Изменить размер шрифта - +
Не знаю почему, мне казалось, что она так и вспыхнет, когда я ей расскажу про Васина. Сестра была блондинка, светлая блондинка, совсем не в мать и не в отца волосами; но глаза, овал лица были почти как у матери. Нос очень прямой, небольшой и правильный; впрочем, и еще особенность - мелкие веснушки в лице, чего совсем у матери не было. Версиловского было очень немного, разве тонкость стана, не малый рост и что-то такое прелестное в походке. Со мной же ни малейшего сходства; два противоположные полюса.
     - Я их месяца три знала, - прибавила Лиза.
     - Это ты про Васина говоришь их, Лиза? Надо сказать его, а не их. Извини, сестра, что я поправляю, но мне горько, что воспитанием твоим, кажется, совсем пренебрегли.
     - А при матери низко об этом замечать, с твоей стороны, - так и вспыхнула Татьяна Павловна, - и врешь ты, вовсе не пренебрегли.
     - Ничего я и не говорю про мать, - резко вступился я, - знайте, мама, что я смотрю на Лизу как на вторую вас; вы сделали из нее такую же прелесть по доброте и характеру, какою, наверно, были вы сами, и есть теперь, до сих пор, и будете вечно... Я лишь про наружный лоск, про все эти светские глупости, впрочем необходимые. Я только о том негодую, что Версилов, услышав, что ты про Васина выговариваешь их, а не его, наверно, не поправил бы тебя вовсе - до того он высокомерен и равнодушен с нами. Вот что меня бесит!
     - Сам-то медвежонок, а туда же лоску учит. Не смейте, сударь, впредь при матери говорить: "Версилов", равно и в моем присутствии, - не стерплю! - засверкала Татьяна Павловна.
     - Мама, я сегодня жалованье получил, пятьдесят рублей, возьмите, пожалуйста, вот!
     Я подошел и подал ей деньги; она тотчас же затревожилась.
     - Ах, не знаю, как взять-то! - проговорила она, как бы боясь дотронуться до денег.
     Я не понял.
     - Помилуйте, мама, если вы обе считаете меня в семье как сына и брата, то...
     - Ах, виновата я перед тобою, Аркадий; призналась бы тебе кое в чем, да боюсь тебя уж очень...
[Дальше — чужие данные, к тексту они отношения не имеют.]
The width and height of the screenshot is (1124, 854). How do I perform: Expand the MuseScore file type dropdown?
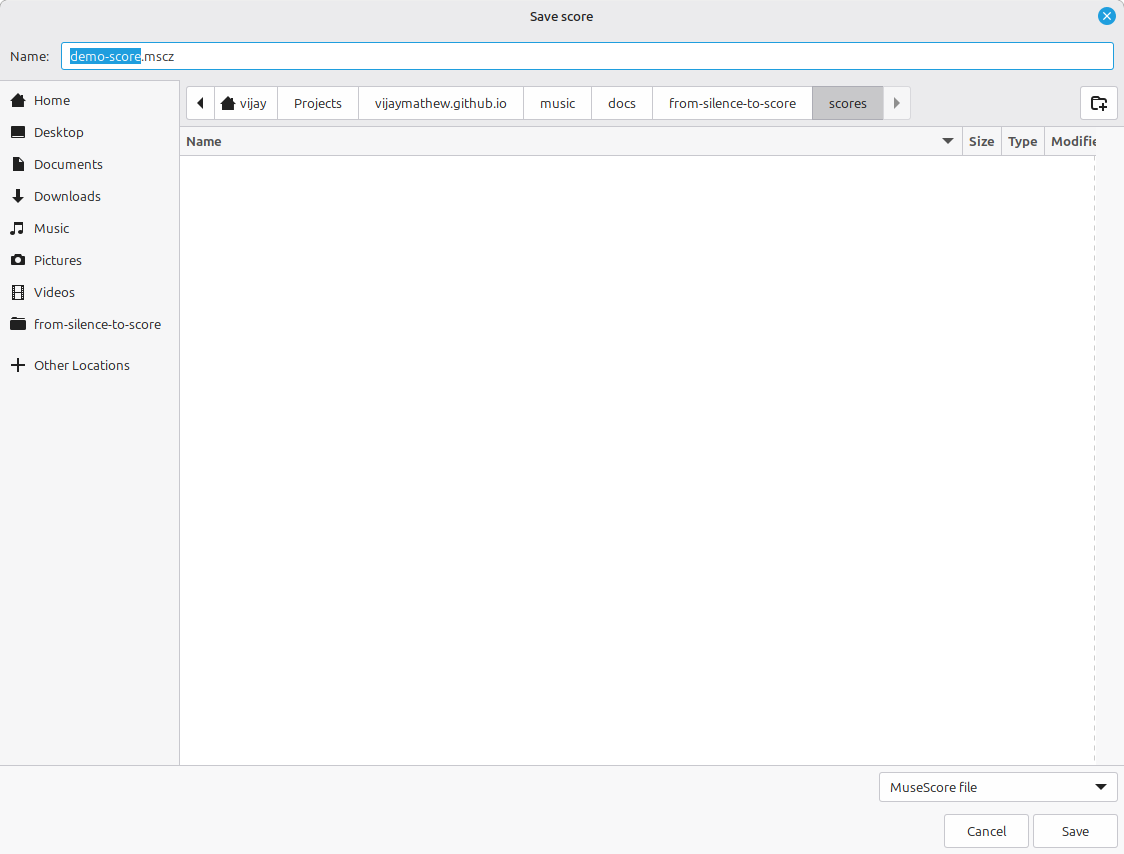pyautogui.click(x=998, y=787)
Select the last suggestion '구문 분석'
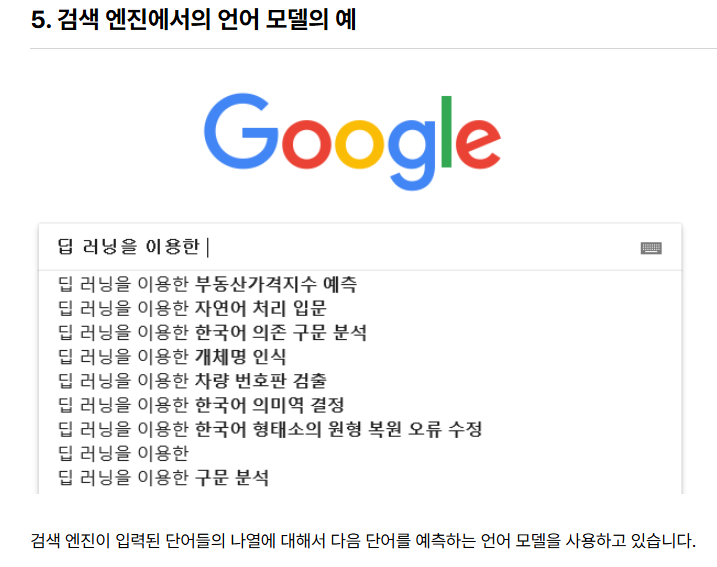The width and height of the screenshot is (717, 567). pyautogui.click(x=163, y=477)
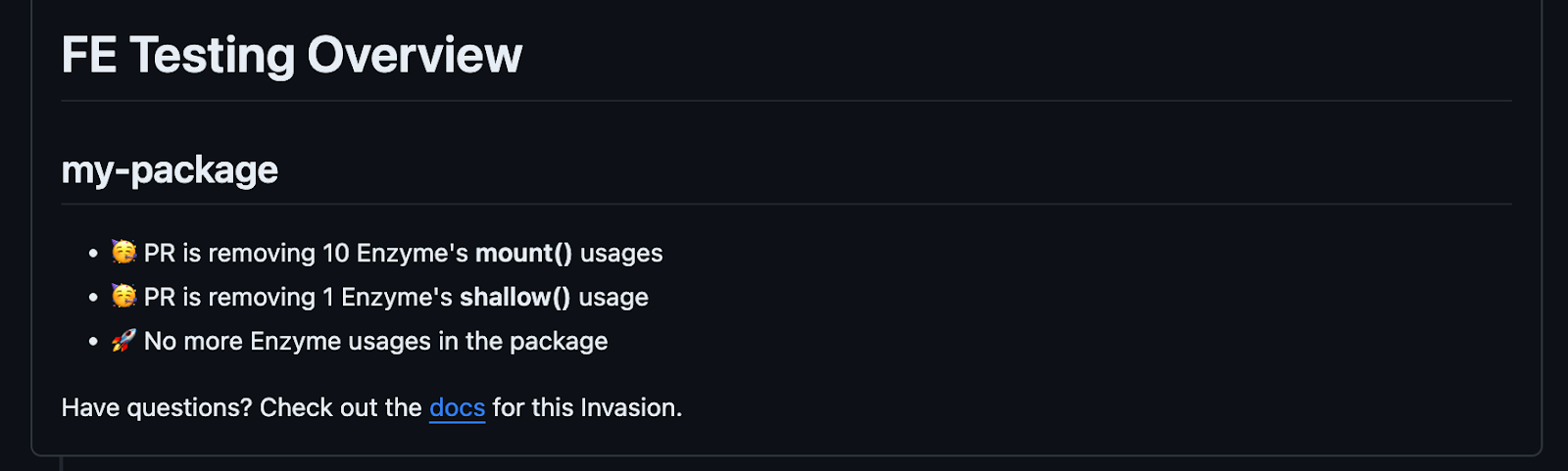Click the word 'usage' after shallow()
The image size is (1568, 471).
click(613, 298)
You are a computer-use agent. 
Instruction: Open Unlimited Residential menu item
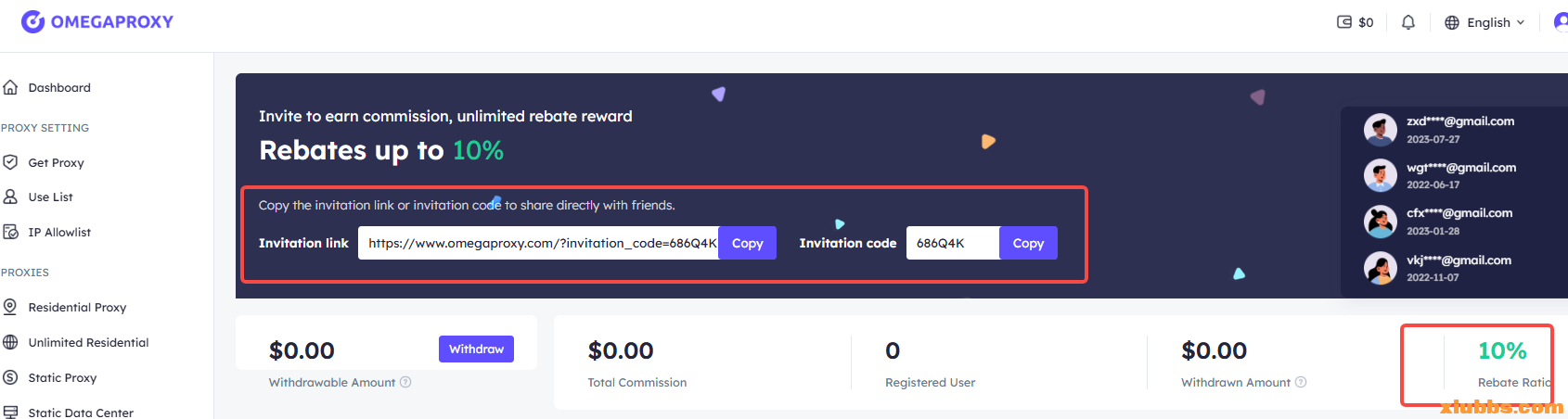point(88,342)
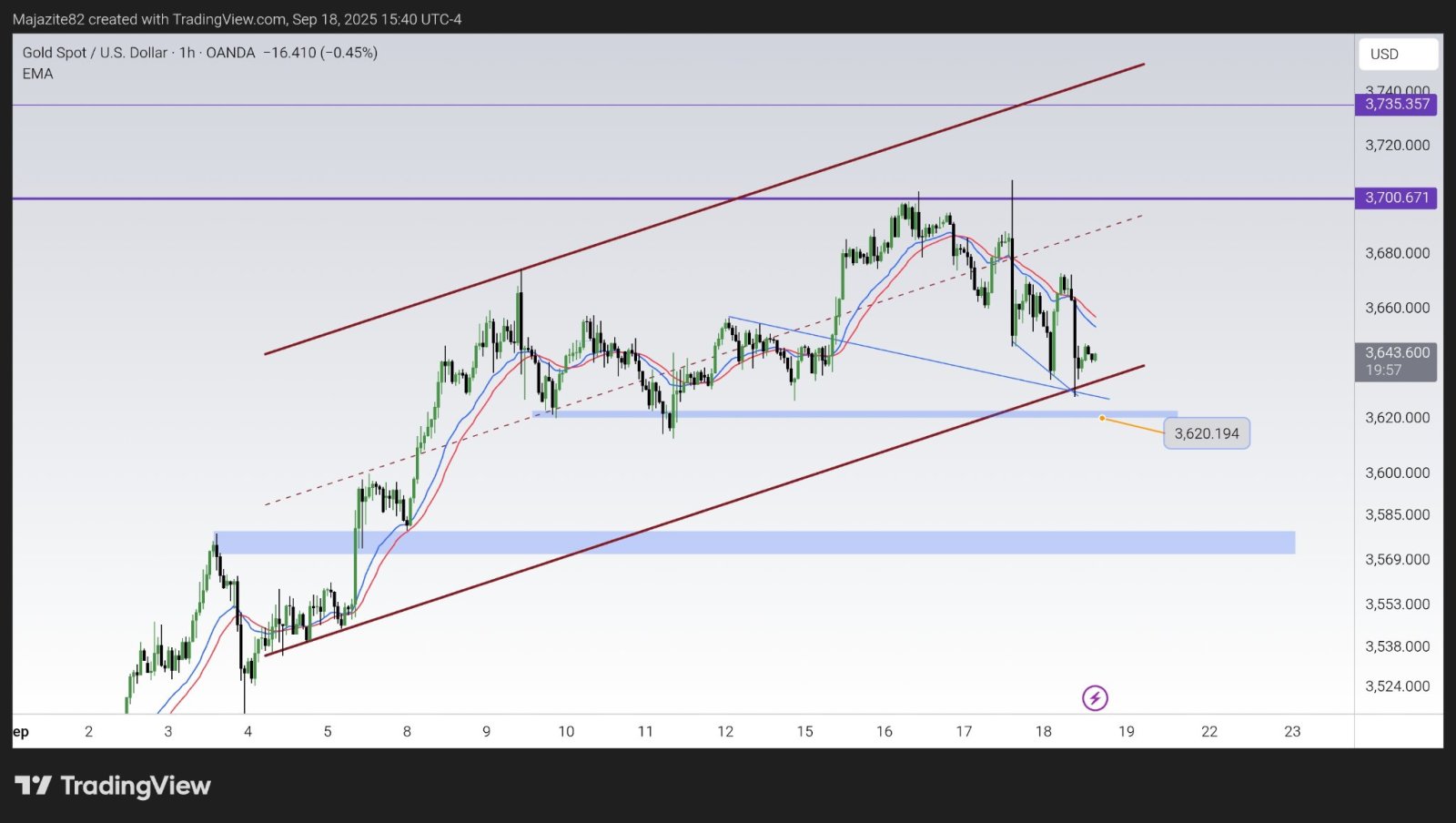
Task: Click the 1h interval text in chart title
Action: (x=187, y=53)
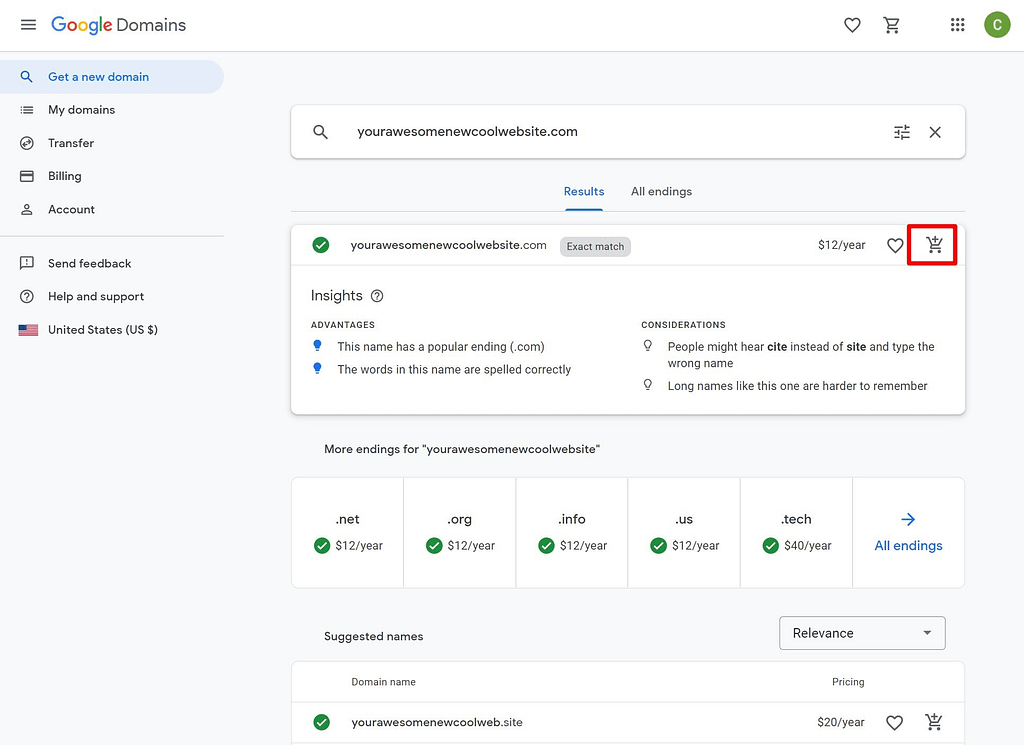1024x745 pixels.
Task: Open the shopping cart
Action: tap(891, 24)
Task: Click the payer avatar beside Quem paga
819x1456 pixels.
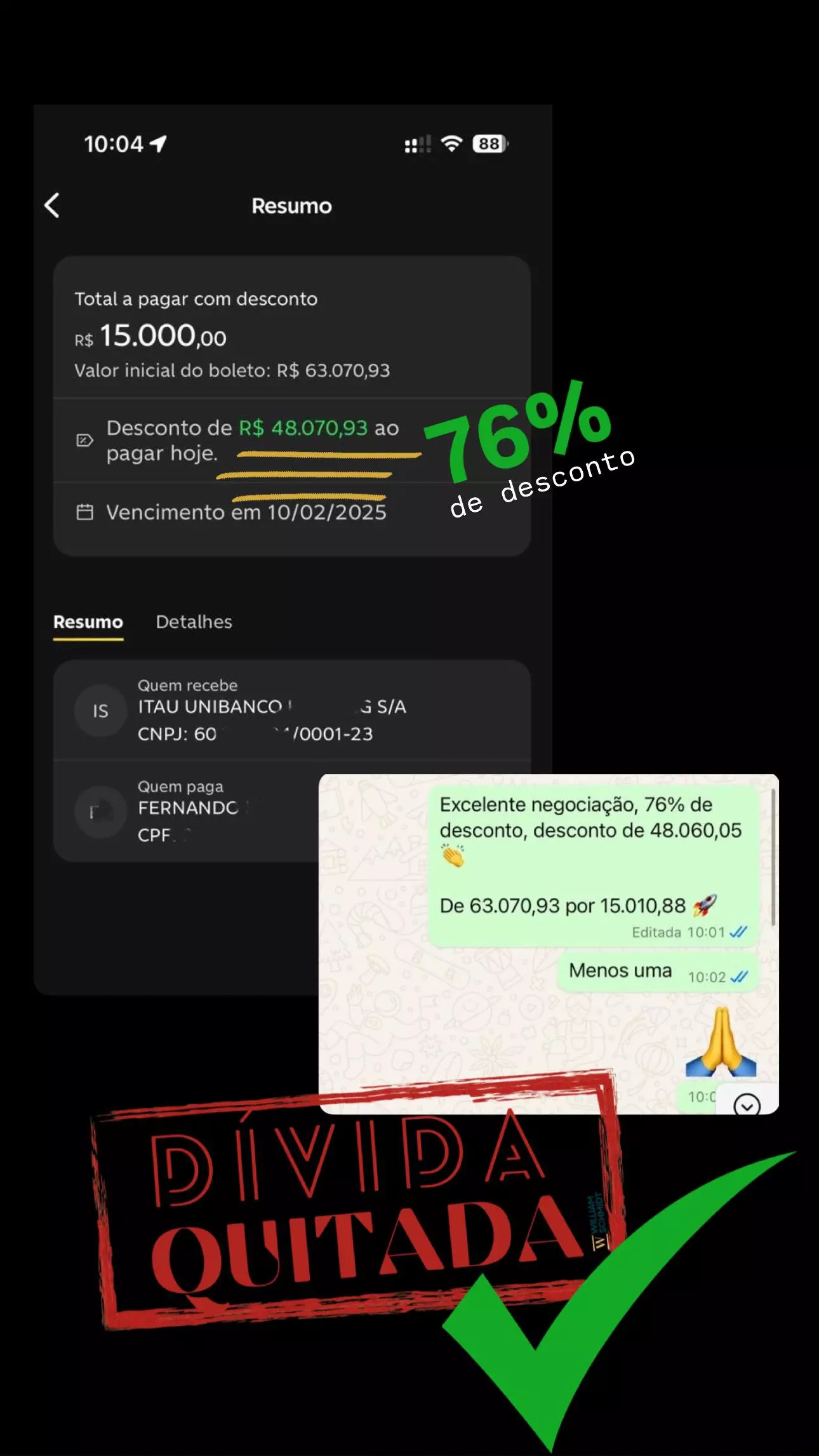Action: click(x=101, y=812)
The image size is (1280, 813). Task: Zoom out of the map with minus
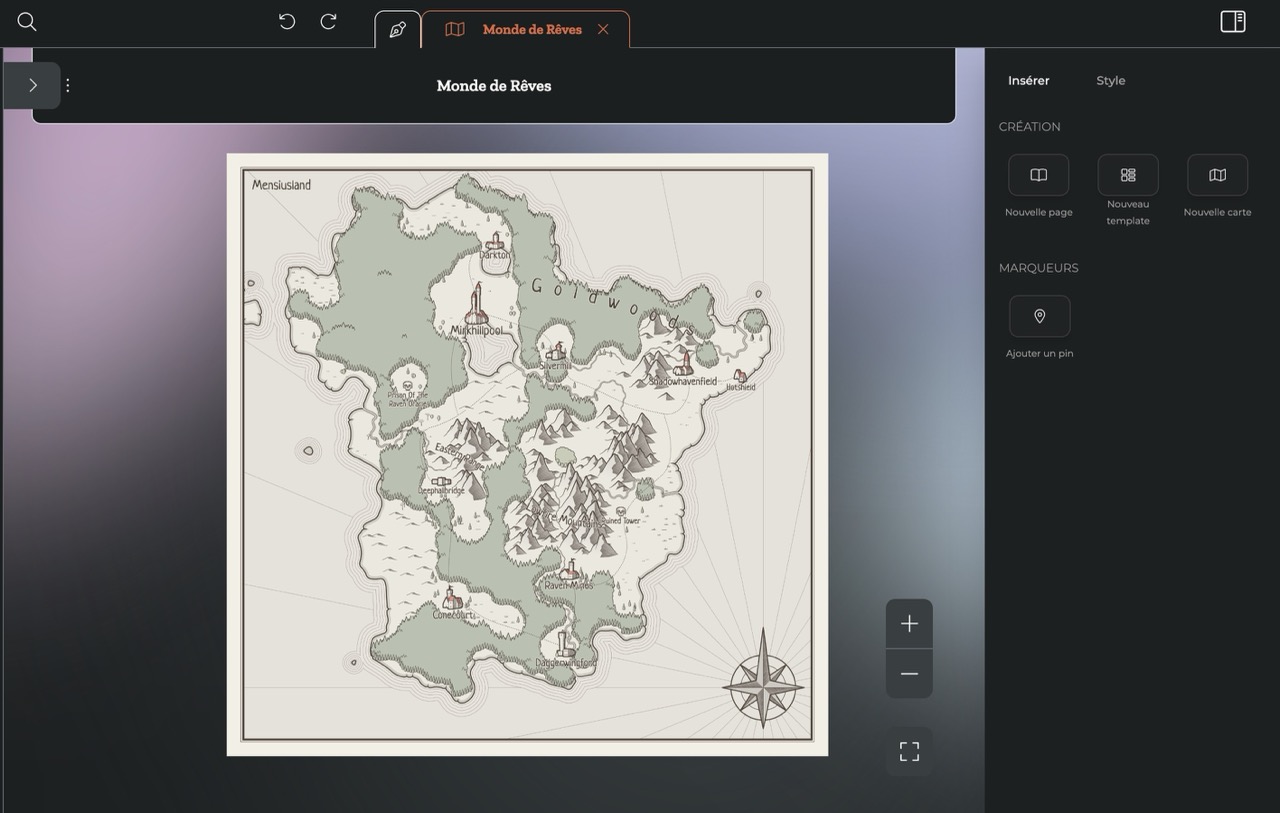pyautogui.click(x=909, y=674)
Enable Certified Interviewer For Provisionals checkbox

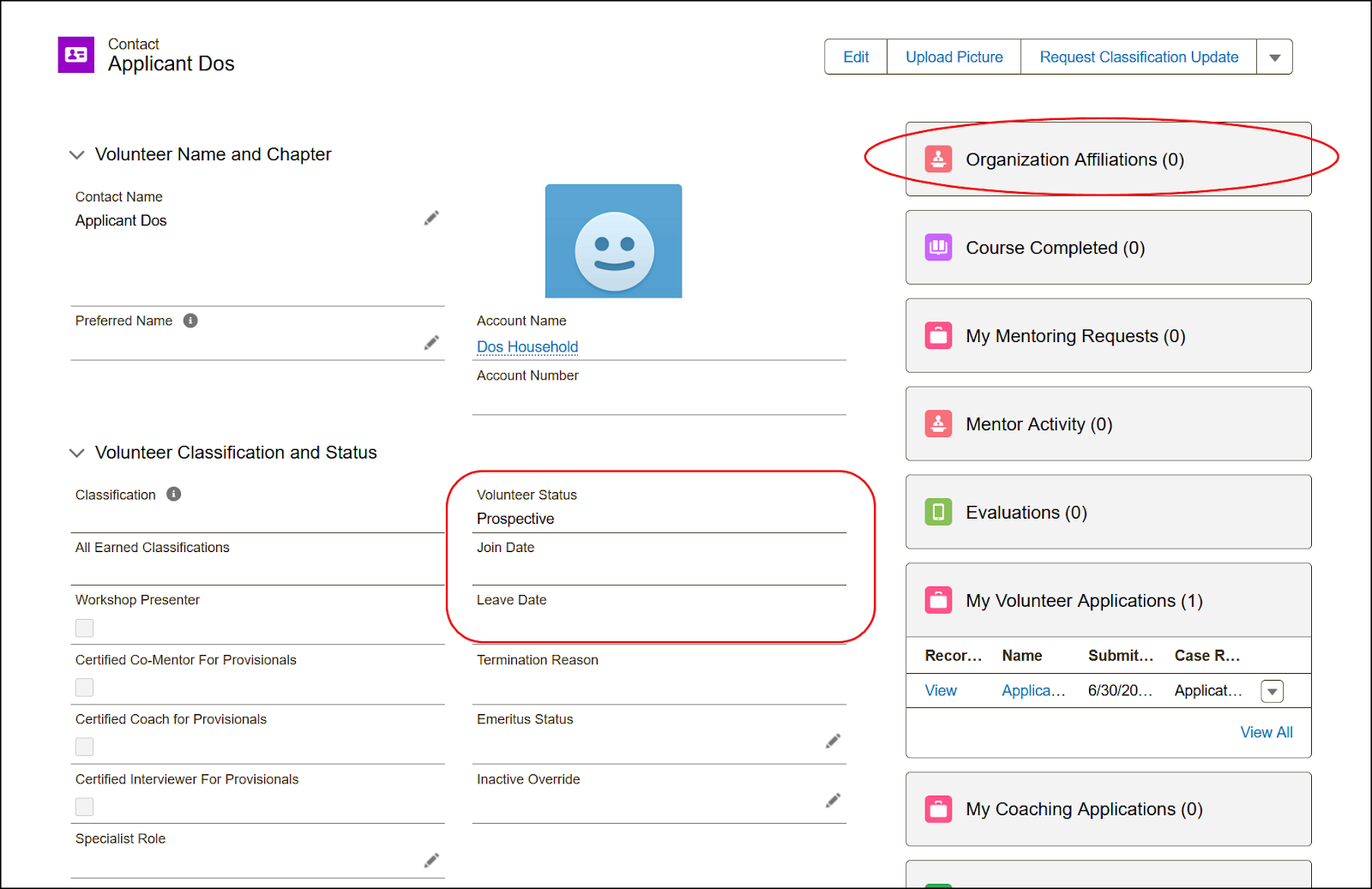pos(84,807)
     Сказала она это с робкою и заискивающею улыбкой; я опять не понял и перебил:
     - Кстати, известно вам, мама, что сегодня в суде решилось дело Андрея Петровича с Сокольскими?
     - Ах, известно! - воскликнула она, от страху сложив перед собою ладошками руки (ее жест).
     - Сегодня? - так и вздрогнула вся Татьяна Павловна, - да быть же того не может, он бы сказал. Он тебе сказал? - повернулась она к матери.
     - Ах, нет, что сегодня, про то не сказал. Да я всю неделю так боюсь. Хоть бы проиграть, я бы помолилась, только бы с плеч долой, да опять по-прежнему.
     - Так не сказал же и вам, мама! - воскликнул я. - Каков человечек! Вот образец его равнодушия и высокомерия; что я говорил сейчас?
     - Решилось-то чем, чем решилось-то? Да кто тебе сказал? - кидалась Татьяна Павловна. - Да говори же!
     - Да вот и сам он! Может, расскажет, - возвестил я, заслышав его шаги в коридоре, и поскорей уселся около Лизы.
     - Брат, ради бога, пощади маму, будь терпелив с Андреем Петровичем... - прошептала мне сестра.
     - Буду, буду, я с тем и воротился, - пожал я ей руку. Лиза очень недоверчиво на меня посмотрела и права была.

II

     Он вошел очень довольный собой, так довольный, что и нужным не нашел скрыть свое расположение. Да и вообще он привык перед нами, в последнее время, раскрываться без малейшей Церемонии, и не только в своем дурном, но даже в смешном, чего уж всякий боится; между тем вполне сознавал, что мы до последней черточки всё поймем.